Source - RNS
RNS Number : 4730H
AIM
08 June 2017
 

ANNOUNCEMENT TO BE MADE BY THE AIM APPLICANT PRIOR TO ADMISSION IN ACCORDANCE WITH RULE 2 OF THE AIM RULES FOR COMPANIES ("AIM RULES")


COMPANY NAME:

 

Jangada Mines plc

("Jangada", the "Company", and together with its subsidiary, the "Group")

 

COMPANY REGISTERED OFFICE ADDRESS AND IF DIFFERENT, COMPANY TRADING ADDRESS (INCLUDING POSTCODES) :

 

5 Fleet Place, London, England, EC4M 7RD

 

COUNTRY OF INCORPORATION:

 

England & Wales

 

COMPANY WEBSITE ADDRESS CONTAINING ALL INFORMATION REQUIRED BY AIM RULE 26:

 

www.jangadamines.com

 

COMPANY BUSINESS (INCLUDING MAIN COUNTRY OF OPERATION) OR, IN THE CASE OF AN INVESTING COMPANY, DETAILS OF ITS INVESTING POLICY).  IF THE ADMISSION IS SOUGHT AS A RESULT OF A REVERSE TAKE-OVER UNDER RULE 14, THIS SHOULD BE STATED:

 

Jangada is the holding company of the Group, which has a 99.99 per cent. interest(1) via its subsidiary, Pedra Branca do Brasil Minercao Ltda ("Pedra Branca"), in the Pedra Branca PGM project (the "Project") located in northeast Brazil.

 

Pedra Branca holds 100 per cent. of the mineral rights in respect of the Project. The Project is an advanced stage PGM exploration project containing what the Directors understand to be the largest PGM resource, as well as being the only pre-development PGM project, in South America.

 

The Group is currently undertaking various exploration and development activities on the Project and intends to undertake further exploratory analysis and drilling activities, where appropriate, over the course of the coming year on the assets to further prove their potential with part of the net proceeds of the fundraise to occur as part of the Company's AIM admission.

 

As a whole, the Board and the Company's senior management have significant experience in establishing, growing, financing and subsequently monetising early stage mineral projects in Brazil and more widely.

**Listed entries:**

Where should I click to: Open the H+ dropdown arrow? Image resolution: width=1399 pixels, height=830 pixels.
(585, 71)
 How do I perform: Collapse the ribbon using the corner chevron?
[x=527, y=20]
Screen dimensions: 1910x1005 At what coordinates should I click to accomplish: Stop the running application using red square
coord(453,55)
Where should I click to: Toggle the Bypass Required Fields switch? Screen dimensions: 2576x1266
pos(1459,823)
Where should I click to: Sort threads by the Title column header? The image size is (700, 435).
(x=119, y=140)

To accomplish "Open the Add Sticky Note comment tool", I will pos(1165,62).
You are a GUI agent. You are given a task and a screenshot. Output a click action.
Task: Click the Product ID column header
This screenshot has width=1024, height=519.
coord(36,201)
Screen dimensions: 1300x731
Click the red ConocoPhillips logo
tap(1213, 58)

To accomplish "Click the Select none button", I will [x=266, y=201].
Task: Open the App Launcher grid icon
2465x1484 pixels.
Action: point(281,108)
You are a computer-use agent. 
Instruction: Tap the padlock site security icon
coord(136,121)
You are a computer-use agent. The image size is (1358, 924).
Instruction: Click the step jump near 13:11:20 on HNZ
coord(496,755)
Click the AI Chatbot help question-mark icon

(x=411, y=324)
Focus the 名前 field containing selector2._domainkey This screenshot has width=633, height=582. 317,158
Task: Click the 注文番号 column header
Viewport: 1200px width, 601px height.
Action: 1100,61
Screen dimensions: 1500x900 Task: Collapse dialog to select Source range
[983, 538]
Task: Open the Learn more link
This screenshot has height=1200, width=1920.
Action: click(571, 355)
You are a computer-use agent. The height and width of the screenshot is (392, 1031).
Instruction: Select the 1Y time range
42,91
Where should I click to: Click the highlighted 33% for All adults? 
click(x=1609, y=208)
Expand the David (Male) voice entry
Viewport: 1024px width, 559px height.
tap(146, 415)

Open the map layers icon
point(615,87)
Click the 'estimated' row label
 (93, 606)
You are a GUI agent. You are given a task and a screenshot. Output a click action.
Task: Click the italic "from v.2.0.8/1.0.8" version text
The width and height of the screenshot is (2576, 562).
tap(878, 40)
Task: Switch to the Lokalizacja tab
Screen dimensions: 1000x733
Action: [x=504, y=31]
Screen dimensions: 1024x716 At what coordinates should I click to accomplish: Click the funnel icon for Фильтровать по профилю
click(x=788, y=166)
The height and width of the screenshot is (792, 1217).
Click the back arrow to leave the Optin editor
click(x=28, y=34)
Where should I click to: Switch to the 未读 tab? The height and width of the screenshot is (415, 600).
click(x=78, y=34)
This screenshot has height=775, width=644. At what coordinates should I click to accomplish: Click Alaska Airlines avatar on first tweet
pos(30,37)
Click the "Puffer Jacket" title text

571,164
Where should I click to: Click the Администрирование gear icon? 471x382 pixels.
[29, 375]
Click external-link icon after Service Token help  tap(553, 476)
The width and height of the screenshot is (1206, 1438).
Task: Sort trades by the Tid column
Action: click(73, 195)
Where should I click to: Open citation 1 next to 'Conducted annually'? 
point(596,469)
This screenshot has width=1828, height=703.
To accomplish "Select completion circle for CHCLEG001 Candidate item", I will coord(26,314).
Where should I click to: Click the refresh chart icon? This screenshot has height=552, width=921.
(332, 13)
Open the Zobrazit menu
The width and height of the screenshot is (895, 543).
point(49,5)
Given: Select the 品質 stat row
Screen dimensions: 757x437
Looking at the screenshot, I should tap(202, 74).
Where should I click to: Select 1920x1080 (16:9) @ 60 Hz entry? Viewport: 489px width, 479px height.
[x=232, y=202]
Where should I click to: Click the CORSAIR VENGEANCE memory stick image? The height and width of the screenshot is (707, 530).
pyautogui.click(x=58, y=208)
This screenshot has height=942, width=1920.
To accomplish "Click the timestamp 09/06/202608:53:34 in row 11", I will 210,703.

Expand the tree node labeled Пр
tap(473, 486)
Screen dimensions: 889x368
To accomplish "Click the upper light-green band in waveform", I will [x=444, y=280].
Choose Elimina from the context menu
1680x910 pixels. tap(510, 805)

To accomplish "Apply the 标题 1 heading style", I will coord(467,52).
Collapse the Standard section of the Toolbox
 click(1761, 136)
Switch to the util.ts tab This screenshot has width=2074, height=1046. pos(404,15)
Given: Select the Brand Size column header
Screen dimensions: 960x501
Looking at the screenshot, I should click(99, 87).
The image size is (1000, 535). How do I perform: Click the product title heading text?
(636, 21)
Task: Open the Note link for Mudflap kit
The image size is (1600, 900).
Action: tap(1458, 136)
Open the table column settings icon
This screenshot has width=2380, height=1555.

**Work to do:**
1 - According to the Jangada Mines announcement, where is the Pedra Branca PGM project located?
2 - Rewrite the paragraph of the Jangada Mines announcement that begins "The Group is currently undertaking" in fewer words, keeping its main facts.
3 - Extract the stretch of the Jangada Mines announcement from "Pedra Branca holds" through "in South America.".
The records are separate material with no connection to the Jangada Mines announcement.

**Final answers:**
1 - Northeast Brazil.

2 - The Group is carrying out exploration and development on the Project. Over the coming year, it plans further exploratory analysis and drilling where appropriate, funded partly by net proceeds from the fundraise tied to the Company's AIM admission.

3 -
Pedra Branca holds 100 per cent. of the mineral rights in respect of the Project. The Project is an advanced stage PGM exploration project containing what the Directors understand to be the largest PGM resource, as well as being the only pre-development PGM project, in South America.